═════ Extract ═════
Based on the patient history and clinical examination (confirmation of peroneal tendon luxation by ultrasound examination or MRI).

Treatment options

  • Conservative solution – at first subluxation or luxation of peroneal tendons, fixation for 6 weeks, with removal followed by rehabilitation and physical exercise therapy.
  • Surgical solution – with relapsed subluxations or luxations of peroneal tendons. A variety of surgical techniques is available. After surgery, fixation is required for 6 weeks, followed by rehabilitation and physical exercise therapy. The total rehabilitation period is about 2 months, so recovery after the luxation of the peroneal tendons can take up to half a year.

Ankle joint arthrosis

What is it?

The ankle arthrosis is caused by degenerative joint changes, cartilage wear, development of arthrotic growth in the proximity of the joint, origination of deformities. In most cases, cartilage damage is a result of an injury (fractures, repeated distorsions). Frequent occurrence of arthrosis of the ankle joint is present in patients with rheumatoid disease. In rare cases, the cause is the so called primary arthrosis; degenerative changes are therefore not caused by an injury, but are rather a predisposition of the patient to arthrotic involvement of the supporting joints. It manifests itself with pain initially under load, then even at rest. The range of motion is gradually limited, and at the same time, a joint exudate may occur.

Diagnostics

We determine it based on the patient’s history (fracture, instability, rheumatoid disease), clinical examination. The X-ray imaging is still the key method and golden standard, as well as the ultrasound examination to determine the degree of arthrosis. CT examination is rarely indicated.

  • 1st stage: narrowing of the joint space in medial direction, beginning of osteophyte formation;
  • 2nd stage: certain reduction of the joint space, marked osteophytes;
  • 3rd stage: the joint space markedly narrowed, osteophytes, sclerotic changes, cyst formation, shape deformation
  •  4th stage: disappearance of the joint space, necrotic talus, advanced deformation of joint surfaces.

Treatment options

  • Conservative solution – in the early stages of arthrosis of the ankle joint, we initiate primarily pharmacological therapy. Nonsteroidal analgesics and antiphlogistics, chondroprotectives are employed; swelling and exudates are suppressed with corticosteroids. Intraarticular nutrition is also suitable. Reduced physical exercise activities as per recommendation, bandaging. Rehabilitation, physical procedures, spa therapy are suitable. Obese patients are motivated to reduce weight.
═════ Given records ═════
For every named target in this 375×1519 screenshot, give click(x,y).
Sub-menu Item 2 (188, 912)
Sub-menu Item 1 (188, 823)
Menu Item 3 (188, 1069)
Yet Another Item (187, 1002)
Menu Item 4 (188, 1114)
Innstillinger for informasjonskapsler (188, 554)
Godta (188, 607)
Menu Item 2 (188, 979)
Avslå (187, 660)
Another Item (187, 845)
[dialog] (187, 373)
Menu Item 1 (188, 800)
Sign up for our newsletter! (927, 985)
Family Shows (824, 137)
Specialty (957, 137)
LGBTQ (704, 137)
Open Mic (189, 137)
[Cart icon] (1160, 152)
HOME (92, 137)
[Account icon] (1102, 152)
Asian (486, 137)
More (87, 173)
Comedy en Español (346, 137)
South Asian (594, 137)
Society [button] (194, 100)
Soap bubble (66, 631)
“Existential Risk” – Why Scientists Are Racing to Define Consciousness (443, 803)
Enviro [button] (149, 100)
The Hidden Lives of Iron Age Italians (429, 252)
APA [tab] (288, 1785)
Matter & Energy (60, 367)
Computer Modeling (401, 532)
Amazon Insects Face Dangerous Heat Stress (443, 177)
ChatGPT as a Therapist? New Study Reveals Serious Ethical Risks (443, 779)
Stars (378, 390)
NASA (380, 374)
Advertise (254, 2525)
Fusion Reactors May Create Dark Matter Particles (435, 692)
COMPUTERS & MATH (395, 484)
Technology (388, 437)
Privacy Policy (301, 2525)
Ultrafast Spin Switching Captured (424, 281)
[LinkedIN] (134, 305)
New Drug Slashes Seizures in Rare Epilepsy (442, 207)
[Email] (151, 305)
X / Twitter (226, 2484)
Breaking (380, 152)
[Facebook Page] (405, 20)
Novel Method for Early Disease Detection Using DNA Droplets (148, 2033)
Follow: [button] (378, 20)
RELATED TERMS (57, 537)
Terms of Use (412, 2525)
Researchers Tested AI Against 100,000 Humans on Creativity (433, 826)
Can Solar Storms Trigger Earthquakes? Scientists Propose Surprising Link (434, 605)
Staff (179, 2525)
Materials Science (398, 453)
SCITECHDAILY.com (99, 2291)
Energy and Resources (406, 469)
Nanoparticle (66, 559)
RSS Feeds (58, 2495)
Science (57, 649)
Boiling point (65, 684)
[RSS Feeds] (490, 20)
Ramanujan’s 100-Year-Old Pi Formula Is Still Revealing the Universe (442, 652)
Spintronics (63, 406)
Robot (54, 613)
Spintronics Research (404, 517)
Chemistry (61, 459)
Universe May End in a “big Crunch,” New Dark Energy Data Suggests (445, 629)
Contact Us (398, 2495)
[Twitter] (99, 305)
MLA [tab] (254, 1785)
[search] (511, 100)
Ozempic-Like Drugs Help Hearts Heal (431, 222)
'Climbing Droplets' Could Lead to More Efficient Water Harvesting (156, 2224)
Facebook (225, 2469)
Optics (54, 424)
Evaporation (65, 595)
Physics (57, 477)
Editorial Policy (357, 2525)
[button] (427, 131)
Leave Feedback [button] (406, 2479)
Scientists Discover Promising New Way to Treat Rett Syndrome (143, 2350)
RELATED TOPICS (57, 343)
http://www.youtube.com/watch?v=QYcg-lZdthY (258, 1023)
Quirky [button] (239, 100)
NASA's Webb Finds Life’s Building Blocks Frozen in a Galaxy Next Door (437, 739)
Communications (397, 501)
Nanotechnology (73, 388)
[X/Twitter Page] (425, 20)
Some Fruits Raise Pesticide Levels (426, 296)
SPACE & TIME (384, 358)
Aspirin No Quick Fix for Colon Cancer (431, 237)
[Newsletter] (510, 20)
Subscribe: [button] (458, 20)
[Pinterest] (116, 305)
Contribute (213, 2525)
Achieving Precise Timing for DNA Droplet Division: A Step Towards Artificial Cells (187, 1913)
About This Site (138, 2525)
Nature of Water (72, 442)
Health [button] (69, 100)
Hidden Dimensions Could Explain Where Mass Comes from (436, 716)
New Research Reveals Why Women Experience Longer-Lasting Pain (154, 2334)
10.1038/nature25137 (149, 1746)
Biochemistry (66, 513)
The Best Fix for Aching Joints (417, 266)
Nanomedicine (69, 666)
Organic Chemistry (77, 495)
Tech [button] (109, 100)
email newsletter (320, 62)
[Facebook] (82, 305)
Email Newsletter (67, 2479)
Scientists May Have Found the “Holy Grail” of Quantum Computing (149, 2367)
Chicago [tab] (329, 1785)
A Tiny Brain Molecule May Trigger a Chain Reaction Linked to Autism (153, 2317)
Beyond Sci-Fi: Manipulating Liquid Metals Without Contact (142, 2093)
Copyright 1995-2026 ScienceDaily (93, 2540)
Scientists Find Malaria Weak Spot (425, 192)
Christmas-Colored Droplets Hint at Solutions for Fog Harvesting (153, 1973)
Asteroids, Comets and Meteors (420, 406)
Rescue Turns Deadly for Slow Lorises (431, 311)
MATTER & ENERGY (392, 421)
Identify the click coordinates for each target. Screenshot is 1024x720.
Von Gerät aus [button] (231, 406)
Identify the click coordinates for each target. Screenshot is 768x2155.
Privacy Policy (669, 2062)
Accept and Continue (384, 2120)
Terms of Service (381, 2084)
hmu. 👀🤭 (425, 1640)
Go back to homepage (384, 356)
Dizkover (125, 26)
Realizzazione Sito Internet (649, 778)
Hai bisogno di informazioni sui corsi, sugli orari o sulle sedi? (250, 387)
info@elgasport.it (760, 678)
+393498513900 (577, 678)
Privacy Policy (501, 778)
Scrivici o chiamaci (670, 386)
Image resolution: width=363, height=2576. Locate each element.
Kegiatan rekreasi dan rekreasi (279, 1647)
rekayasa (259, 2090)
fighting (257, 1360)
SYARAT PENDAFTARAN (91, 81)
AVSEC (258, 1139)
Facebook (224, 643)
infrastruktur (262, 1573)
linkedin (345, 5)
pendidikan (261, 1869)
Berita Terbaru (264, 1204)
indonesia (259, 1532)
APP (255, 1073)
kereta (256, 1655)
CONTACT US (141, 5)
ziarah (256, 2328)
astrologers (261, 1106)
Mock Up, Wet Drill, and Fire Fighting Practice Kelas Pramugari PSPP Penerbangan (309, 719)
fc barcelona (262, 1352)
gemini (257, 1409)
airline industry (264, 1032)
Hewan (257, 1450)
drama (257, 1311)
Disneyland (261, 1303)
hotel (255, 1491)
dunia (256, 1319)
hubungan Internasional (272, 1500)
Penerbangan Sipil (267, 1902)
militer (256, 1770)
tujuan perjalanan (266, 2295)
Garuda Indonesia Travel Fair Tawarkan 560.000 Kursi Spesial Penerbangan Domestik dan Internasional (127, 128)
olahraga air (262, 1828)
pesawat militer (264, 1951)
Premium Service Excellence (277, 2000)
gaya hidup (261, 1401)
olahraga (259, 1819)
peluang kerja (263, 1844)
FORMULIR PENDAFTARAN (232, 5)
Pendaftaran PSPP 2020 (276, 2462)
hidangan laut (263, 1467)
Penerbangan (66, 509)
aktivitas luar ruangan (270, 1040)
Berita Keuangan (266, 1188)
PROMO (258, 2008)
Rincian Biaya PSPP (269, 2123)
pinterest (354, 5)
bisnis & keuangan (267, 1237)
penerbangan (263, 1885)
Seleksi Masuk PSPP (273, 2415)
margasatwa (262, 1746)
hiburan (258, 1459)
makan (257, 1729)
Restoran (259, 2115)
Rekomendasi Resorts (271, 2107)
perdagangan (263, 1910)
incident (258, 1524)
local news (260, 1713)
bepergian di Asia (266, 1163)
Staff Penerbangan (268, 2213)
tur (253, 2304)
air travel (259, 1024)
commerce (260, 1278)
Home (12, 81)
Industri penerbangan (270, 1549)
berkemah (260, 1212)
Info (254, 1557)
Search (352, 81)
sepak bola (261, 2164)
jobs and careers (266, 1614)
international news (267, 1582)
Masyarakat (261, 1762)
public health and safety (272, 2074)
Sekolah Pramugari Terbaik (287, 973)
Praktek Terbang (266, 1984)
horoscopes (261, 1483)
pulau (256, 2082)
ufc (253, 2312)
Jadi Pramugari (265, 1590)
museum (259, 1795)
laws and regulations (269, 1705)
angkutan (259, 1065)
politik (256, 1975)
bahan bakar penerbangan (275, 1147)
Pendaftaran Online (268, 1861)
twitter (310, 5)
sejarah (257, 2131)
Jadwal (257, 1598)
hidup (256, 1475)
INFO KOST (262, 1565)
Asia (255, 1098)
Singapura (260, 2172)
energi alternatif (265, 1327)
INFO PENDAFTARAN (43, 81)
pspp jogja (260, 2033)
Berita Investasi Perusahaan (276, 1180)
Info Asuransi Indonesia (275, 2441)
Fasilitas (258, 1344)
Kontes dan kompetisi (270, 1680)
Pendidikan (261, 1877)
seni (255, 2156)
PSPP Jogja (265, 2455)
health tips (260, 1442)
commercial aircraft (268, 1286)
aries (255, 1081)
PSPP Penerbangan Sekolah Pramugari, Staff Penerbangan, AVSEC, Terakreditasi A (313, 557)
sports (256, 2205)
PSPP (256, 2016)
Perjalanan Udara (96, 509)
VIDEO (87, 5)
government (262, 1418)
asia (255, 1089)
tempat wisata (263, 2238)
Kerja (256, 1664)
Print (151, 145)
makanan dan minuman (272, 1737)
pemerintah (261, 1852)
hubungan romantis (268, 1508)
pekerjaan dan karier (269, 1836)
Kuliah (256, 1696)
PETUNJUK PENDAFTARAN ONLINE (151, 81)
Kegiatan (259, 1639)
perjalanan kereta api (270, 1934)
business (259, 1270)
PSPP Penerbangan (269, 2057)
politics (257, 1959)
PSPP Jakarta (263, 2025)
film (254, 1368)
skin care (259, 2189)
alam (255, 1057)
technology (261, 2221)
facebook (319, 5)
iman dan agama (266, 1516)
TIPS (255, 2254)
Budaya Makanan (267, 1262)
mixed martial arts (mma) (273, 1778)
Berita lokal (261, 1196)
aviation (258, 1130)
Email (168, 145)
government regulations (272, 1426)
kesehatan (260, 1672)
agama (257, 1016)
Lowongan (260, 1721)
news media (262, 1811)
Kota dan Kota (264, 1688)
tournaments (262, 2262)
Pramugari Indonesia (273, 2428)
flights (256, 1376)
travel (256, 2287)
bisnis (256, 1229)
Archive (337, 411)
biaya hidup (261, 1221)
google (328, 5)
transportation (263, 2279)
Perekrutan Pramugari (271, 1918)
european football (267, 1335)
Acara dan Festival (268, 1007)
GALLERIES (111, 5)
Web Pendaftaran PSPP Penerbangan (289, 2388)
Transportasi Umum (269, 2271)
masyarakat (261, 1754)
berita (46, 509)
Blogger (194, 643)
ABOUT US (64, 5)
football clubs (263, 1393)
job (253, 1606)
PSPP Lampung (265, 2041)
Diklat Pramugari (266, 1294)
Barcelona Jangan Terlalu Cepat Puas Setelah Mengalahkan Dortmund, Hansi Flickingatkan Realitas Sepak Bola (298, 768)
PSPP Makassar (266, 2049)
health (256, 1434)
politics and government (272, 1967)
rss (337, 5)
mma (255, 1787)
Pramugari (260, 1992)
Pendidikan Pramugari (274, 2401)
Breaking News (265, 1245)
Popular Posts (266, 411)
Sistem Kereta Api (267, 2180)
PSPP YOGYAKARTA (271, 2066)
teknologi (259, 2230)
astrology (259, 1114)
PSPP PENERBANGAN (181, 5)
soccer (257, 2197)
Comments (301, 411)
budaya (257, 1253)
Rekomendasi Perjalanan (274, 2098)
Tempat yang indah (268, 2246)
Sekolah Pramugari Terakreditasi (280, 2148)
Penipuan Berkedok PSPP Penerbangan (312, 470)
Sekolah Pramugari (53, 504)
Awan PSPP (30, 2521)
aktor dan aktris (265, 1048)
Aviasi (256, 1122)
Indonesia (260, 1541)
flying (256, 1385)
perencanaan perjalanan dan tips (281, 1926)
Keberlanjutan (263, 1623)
═════
## Set of tasks
[A] In the text on ankle joint conditions, which imaging method is named as the key method and standard for diagnosing ankle arthrosis?
[B] Write the next part of the text on ankle joint conditions, picking up after its final sentence.

## Answers for the tasks
[A] X-ray imaging.

[B]
  • Surgical solution – in patients with insufficient response to conservative therapy.
    • Arthroscopy
    • Endoprosthesis
    • Ankle joint arthrodesis

Ankle joint arthrodesis

What is it?

This is a partial or complete immobilization of the ankle joint by means of screws and splints:

  • in patients with severe arthrosis and progressing ankle deformity
  • in patients with rest and night pain
  • in patients who are unable to fully step on foot or stand on the affected limb

Treatment options

  • Arthroscopically assisted arthrodesis – this is a mini-invasive modern method, but it cannot be used in all patients with arthrotic affection of the ankle joint. Standard arthroscopic equipment is used during surgery. After adjusting the articular cartilage and upon reaching the right position in the ankle joint, we stabilize the joint by means of 3 cannulated tension sponge-tissue screws. After surgery, the limb is fixed for a period of 6-8 weeks, after which rehabilitation and physical therapy are initiated.
  • Open ankle joint arthrodesis is most commonly performed by section in the middle of the ankle. Using the splints and screws, tibia and ankle bone are screwed together in the correct position. After surgery, fixation is necessary for 6-8 weeks, followed by rehabilitation and physical therapy. The total recovery time is 4 months.

Recovered patients are without pains, they are capable of full painless walking. The patients can exercise day-to-day walking activities, but they will no longer be able to do sports without limitation. The motility of the ankle joint is limited, but the other joints are able to partially compensate for the loss of movement in the main joint of the lower extremity.